Ковпак снова рассвирепел, предложил немедленно применить артиллерию и смести это село с лица земли. Я заявил, что на это не пойду, лучше согласен вести бой с немцами за мост в Долине, хотя с тактической точки зрения бой держать с немцами было невыгодно: все преимущества были на их стороне. Я решил еще сделать попытку добиться своего мирным путем и без драки построить переправу. Послали четыре роты на берег, поставили пулеметы и пушки, стали строить переправу. Но националисты заняли оборону и заявили, что все умрут, но нас не пропустят.
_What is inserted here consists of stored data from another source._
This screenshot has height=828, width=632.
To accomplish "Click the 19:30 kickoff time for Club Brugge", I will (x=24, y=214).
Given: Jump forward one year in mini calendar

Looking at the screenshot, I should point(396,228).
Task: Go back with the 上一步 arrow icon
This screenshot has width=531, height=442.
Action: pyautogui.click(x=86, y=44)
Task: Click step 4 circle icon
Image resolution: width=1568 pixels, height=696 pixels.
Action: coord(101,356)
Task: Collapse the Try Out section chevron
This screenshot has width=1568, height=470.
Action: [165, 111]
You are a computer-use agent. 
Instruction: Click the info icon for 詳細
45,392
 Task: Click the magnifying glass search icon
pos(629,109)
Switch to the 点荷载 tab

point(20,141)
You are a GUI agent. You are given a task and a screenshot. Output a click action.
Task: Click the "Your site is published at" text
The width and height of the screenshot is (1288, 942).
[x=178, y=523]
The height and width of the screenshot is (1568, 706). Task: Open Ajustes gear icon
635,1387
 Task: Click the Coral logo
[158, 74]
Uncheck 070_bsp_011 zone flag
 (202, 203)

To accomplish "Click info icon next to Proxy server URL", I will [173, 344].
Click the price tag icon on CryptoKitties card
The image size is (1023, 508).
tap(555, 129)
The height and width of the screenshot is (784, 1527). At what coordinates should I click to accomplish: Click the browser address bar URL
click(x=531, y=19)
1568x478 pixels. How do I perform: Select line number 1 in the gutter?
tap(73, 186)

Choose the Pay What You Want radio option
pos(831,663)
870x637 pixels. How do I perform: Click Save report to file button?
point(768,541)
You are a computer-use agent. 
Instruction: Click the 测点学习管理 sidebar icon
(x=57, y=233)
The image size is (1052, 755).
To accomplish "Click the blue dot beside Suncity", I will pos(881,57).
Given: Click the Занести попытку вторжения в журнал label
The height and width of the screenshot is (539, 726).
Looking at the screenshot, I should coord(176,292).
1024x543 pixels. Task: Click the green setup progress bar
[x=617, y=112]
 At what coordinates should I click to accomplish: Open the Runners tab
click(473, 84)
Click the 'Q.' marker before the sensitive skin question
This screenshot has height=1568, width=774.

Местность была в их пользу. Я решил послать к ним командира разведки 2-го батальона тов. Шумейко без оружия, а второй батальон подтянуть к реке. Националисты несколько раз стреляли, пытались нас спровоцировать, но с нашей стороны была полнейшая выдержка. Наш посланец был принят в штабе националистов, на наши условия пропуска они поставили свои условия вернуть пленных и раненых, тогда будет разговор. Пленные и раненые были уже на берегу, и мы их передали. Националисты поставили вопрос о прекращении агитации. Шумейко дипломатически отверг этот и еще ряд вопросов, и только в 3 часа 26 июня закончились переговоры. Они дали согласие не чинить препятствия в строительстве нами переправы и в переправе соединения...

Наша дипломатия окончилась победой без крови... Это была колоссальная политическая победа... Население, видя наше вооружение и численность, пришло в восторг. Были слышны слова: "Вот так партизаны".

Наши бойцы раздали листовки. Но этот успех дался тяжело, особенно, лично для меня – две ночи не спал, два дня почти не ел...

В последующих селах – Постийное, Яловица – все население выходило на улицу и встречало нас. То, что националисты пишут и врут, будто красные партизаны режут украинцев, опровергнуто, а это нам и надо, это и есть политика..."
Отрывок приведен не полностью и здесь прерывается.